PROBLEM DETAILS - Every record below must be returned word for word, with the pictures left out.

● ● ● ●

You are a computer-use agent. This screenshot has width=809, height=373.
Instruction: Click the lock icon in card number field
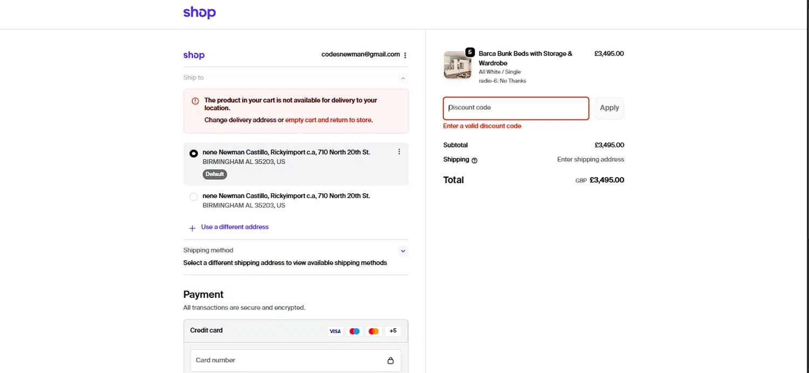[390, 361]
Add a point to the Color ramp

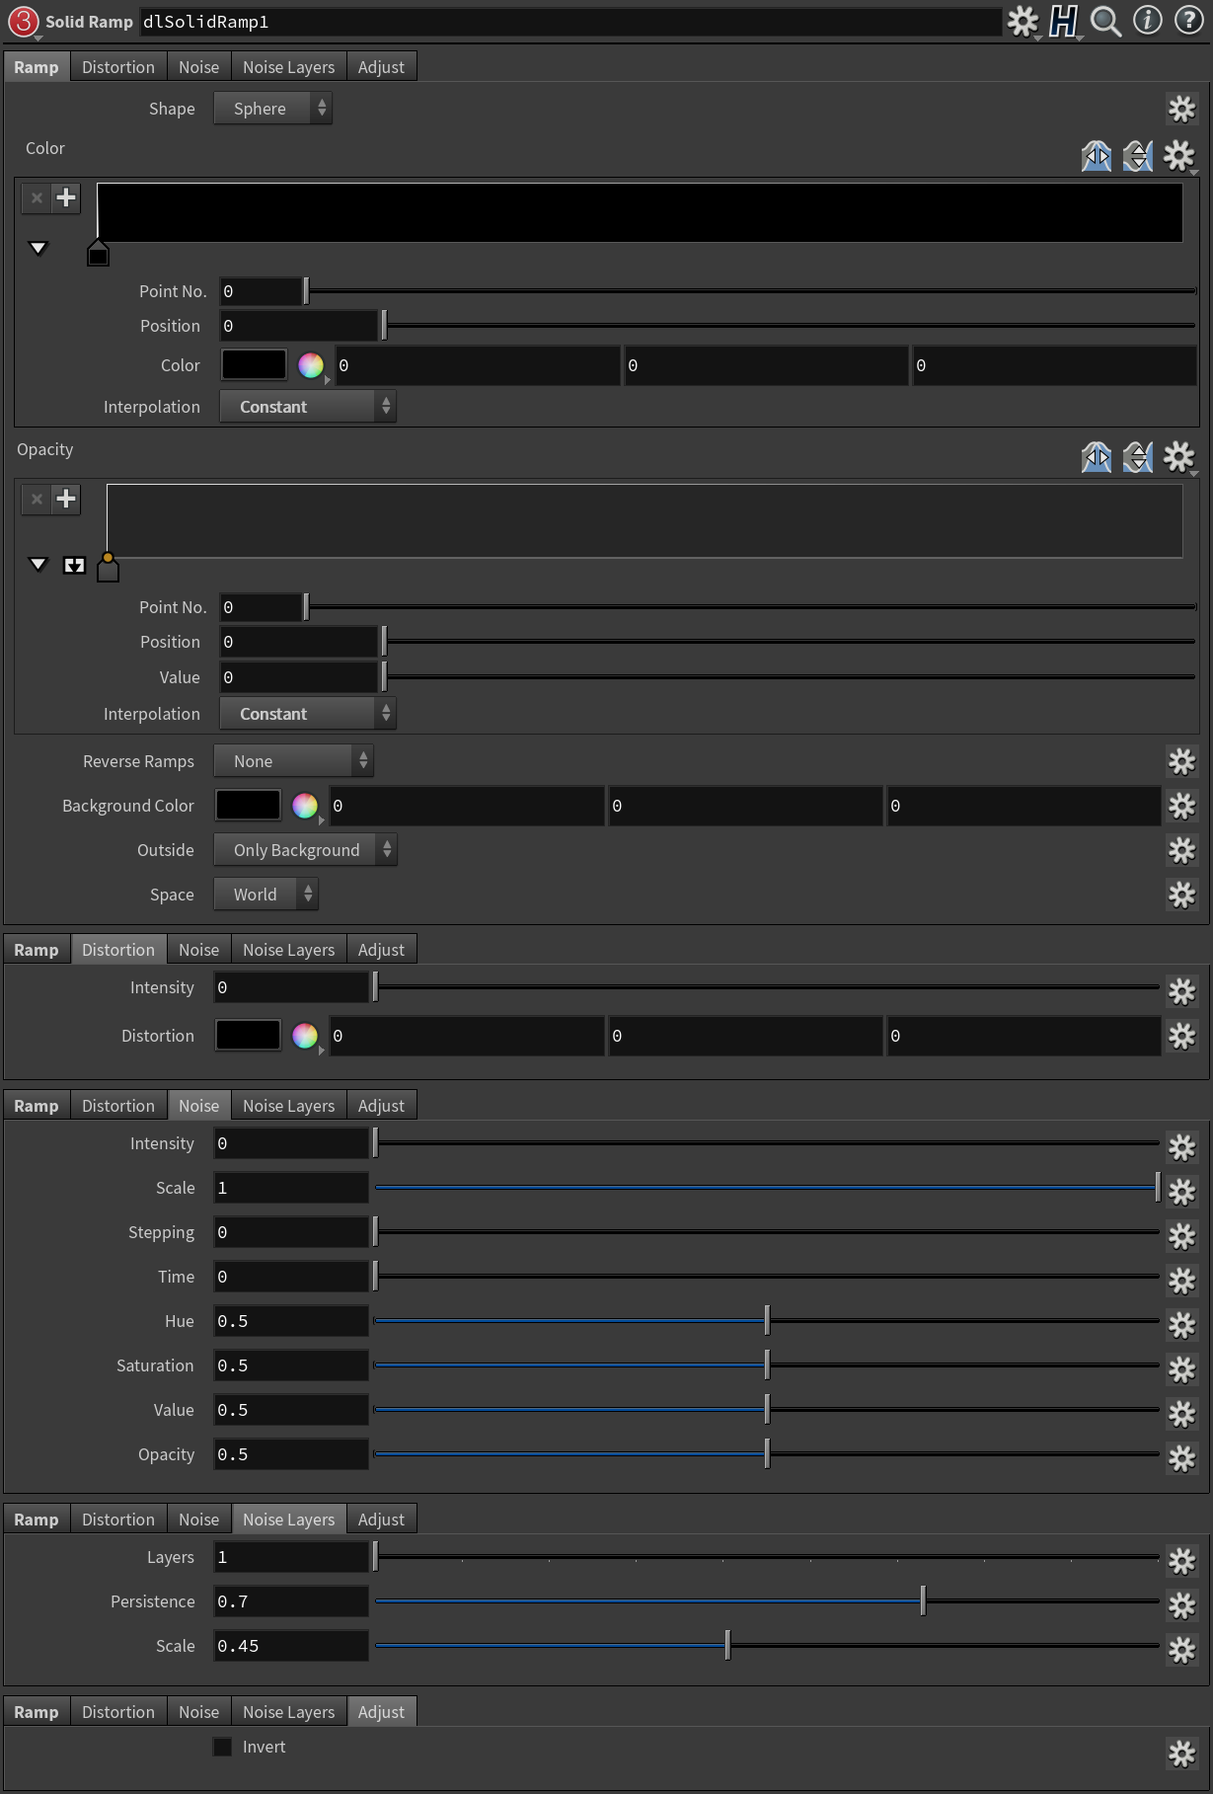(x=66, y=197)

● ● ● ●

EXERCISE ANSWER -
You are a computer-use agent. This screenshot has width=809, height=373.
Instruction: Click the lock icon in card number field
[390, 361]
Add a point to the Color ramp

(x=66, y=197)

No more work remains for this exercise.